What is Evapotranspiration and Forecast Reference Crop Evapotranspiration (FRET)?
Evapotranspiration is the transfer of water from the earth's surface to the atmosphere, and comprises the sum of the processes of evaporation of moisture from soil, water bodies, and wet vegetated canopies and the transpiration of moisture from plants. Forecasts of this crucial link in the hydrologic cycle can be of great use to irrigators, municipal water managers, reservoir operators for their planning and scheduling purposes, and to operational and academic hydrologists across the western US.
Briefly, the evapotranspiration rate is driven by various meteorological factors, and crucially, by the presence of moisture to evaporate. Holding all else equal, evapotranspiration increases with increasing sunshine, wind speed and temperature. Conversely, evapotranspiration decreases with increasing humidity, but is always limited below the prevailing moisture availability. Because this latter quantity is basically unknowable over areas useful in size to water managers and agricultural users, it is impossible for these vital interests to directly estimate, observe, or predict evapotranspiration. Instead, we are limited to asking a simpler question, "given well-defined, ideal surface conditions, how much water would evaporate from the land surface to the atmosphere?" To answer this question, we fix the water availability by assuming that the evaporating surface is a well-watered "reference" crop, and then estimate the amount of evapotranspiration that would occur under a given set of meteorological conditions. This estimate, called "Reference Crop Evapotranspiration", can then be used by irrigators or reservoir operators as a starting point from which to determine the actual evapotranspiration under actual field conditions.
The forecasts of reference crop evapotranspiration shown here are called FRET (Forecast Reference crop EvapoTranspiration), and are presented as the most likely depth of water (in inches) that would evaporate and transpire from a reference crop under the forecast weather conditions on a daily and weekly basis.
In addition, departures from normal are presented to provide a historical context for FRET. Bimonthly FRET normals are calculated using climate data from 1980 to 2009. The departures from normal are equal to the current FRET forecast minus the bimonthly normal. Therefore, a positive (negative) departure from normal indicates above (below) average FRET.

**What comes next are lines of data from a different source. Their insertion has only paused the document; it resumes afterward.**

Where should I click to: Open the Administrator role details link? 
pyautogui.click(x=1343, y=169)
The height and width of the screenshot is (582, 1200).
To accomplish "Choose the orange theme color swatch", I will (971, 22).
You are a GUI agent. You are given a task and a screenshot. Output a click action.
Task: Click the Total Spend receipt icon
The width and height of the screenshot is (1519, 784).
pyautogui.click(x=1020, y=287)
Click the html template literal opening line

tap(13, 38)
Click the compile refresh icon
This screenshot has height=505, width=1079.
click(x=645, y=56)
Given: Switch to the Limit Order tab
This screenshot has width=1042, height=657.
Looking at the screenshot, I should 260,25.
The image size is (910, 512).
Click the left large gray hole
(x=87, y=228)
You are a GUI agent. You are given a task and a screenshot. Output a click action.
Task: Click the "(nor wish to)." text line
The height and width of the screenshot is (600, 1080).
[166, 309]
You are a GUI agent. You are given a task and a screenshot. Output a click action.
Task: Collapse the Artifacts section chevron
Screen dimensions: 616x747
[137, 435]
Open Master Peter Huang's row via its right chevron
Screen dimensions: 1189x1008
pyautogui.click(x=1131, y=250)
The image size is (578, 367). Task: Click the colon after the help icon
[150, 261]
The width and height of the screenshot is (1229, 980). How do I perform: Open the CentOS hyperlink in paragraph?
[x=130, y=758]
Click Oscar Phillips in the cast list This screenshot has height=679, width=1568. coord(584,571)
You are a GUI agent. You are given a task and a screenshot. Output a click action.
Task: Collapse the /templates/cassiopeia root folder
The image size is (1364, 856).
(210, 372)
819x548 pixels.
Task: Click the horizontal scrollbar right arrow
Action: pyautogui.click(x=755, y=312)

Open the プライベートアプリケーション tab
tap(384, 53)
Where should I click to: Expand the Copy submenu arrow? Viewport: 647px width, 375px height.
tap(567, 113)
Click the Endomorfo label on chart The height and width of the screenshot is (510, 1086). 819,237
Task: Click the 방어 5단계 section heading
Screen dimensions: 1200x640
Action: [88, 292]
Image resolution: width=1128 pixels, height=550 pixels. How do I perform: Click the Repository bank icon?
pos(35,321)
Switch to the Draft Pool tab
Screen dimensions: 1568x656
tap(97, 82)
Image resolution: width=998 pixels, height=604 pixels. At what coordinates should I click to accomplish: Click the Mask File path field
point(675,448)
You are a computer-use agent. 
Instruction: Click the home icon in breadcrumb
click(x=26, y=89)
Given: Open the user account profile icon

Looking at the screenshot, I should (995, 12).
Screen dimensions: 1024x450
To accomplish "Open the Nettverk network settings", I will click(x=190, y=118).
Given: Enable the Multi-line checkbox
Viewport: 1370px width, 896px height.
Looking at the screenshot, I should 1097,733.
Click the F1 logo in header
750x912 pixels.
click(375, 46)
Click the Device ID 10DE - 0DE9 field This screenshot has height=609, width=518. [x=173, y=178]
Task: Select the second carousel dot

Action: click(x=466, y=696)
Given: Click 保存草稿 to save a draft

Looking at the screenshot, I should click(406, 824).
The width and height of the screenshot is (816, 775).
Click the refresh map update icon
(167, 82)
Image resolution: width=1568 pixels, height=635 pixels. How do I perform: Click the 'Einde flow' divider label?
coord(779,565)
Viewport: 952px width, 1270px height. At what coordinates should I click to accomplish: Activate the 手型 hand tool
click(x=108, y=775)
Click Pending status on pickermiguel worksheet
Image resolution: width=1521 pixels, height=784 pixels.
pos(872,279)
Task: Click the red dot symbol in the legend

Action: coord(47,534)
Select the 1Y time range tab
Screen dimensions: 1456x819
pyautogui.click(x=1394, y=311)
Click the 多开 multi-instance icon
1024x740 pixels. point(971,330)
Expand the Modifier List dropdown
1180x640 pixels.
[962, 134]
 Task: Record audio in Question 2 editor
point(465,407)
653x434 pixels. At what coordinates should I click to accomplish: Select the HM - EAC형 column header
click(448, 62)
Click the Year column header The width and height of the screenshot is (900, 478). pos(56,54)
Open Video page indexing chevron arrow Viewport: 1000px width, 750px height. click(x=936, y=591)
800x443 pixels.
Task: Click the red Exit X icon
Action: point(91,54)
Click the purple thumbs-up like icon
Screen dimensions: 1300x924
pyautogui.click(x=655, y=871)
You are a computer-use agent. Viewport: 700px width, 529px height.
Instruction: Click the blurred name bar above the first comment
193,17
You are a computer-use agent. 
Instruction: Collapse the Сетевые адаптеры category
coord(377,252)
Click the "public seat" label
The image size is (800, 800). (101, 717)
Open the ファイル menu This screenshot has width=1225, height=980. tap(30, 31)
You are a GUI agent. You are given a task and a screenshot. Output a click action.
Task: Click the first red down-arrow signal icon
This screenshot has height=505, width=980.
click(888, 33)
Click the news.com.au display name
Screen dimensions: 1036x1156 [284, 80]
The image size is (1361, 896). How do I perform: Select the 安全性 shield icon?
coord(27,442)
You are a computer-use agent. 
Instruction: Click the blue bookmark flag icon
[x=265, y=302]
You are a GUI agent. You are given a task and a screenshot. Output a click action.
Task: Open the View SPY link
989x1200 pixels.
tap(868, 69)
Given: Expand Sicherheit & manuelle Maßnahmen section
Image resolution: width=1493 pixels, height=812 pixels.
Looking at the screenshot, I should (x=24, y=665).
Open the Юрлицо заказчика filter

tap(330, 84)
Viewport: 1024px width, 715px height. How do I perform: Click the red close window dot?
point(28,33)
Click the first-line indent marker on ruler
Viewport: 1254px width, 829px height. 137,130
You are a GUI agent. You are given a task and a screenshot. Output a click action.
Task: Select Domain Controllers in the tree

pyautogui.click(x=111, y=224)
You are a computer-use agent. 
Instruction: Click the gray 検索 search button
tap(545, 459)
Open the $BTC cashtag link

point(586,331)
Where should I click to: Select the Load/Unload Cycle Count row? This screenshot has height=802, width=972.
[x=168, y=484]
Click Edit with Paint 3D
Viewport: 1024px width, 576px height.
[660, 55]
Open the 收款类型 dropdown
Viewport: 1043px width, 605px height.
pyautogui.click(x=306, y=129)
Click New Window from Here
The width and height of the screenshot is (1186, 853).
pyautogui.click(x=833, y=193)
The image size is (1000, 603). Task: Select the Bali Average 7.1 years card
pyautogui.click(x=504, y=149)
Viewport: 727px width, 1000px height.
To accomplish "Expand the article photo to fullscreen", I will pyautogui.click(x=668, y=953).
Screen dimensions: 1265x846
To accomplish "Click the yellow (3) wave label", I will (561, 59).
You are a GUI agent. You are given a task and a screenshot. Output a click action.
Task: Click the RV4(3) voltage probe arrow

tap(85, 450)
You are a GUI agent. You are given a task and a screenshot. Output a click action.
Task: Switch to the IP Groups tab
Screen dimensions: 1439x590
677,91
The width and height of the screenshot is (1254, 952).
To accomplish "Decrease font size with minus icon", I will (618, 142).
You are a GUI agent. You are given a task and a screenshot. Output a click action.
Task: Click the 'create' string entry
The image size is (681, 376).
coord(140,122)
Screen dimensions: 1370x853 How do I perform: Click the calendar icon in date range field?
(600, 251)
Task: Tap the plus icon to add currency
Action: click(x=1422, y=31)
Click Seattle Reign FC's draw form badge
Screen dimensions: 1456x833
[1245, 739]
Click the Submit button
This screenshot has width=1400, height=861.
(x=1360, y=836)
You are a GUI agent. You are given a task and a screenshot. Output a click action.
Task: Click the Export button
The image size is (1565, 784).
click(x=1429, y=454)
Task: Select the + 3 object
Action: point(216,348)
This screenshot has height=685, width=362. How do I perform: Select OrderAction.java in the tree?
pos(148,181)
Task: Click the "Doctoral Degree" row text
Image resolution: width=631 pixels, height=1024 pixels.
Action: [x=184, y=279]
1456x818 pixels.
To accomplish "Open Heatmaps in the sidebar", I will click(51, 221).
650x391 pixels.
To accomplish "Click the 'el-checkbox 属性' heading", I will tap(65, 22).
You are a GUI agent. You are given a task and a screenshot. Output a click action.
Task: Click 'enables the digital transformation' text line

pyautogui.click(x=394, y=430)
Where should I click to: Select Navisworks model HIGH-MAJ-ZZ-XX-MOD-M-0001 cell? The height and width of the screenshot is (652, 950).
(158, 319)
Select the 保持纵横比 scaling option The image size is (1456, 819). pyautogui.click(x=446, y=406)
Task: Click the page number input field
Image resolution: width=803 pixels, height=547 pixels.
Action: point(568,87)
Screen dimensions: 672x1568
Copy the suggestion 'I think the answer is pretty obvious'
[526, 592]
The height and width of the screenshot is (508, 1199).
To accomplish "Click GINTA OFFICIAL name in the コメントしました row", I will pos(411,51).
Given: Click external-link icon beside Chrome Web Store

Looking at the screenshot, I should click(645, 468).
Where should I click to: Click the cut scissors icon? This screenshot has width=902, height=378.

More detailed information on Evapotranspiration and FRET
Information for the FRET from this National Weather Service Office:
The Forecast Reference Evapotranspiration (FRET) are for a short canopy (or 12cm grasses). The short canopy ET values are calculated using the Penman-Monteith Reference Evapotranspiration Equations, adopted by the Environmental Water Resources Institute - American Society of Civil engineers (ASCE-EWRI, 2004), and the National Weather Service forecast of temperatures, relative humidity, wind, and cloud cover. This product will be issued daily by 8 am local time, year round.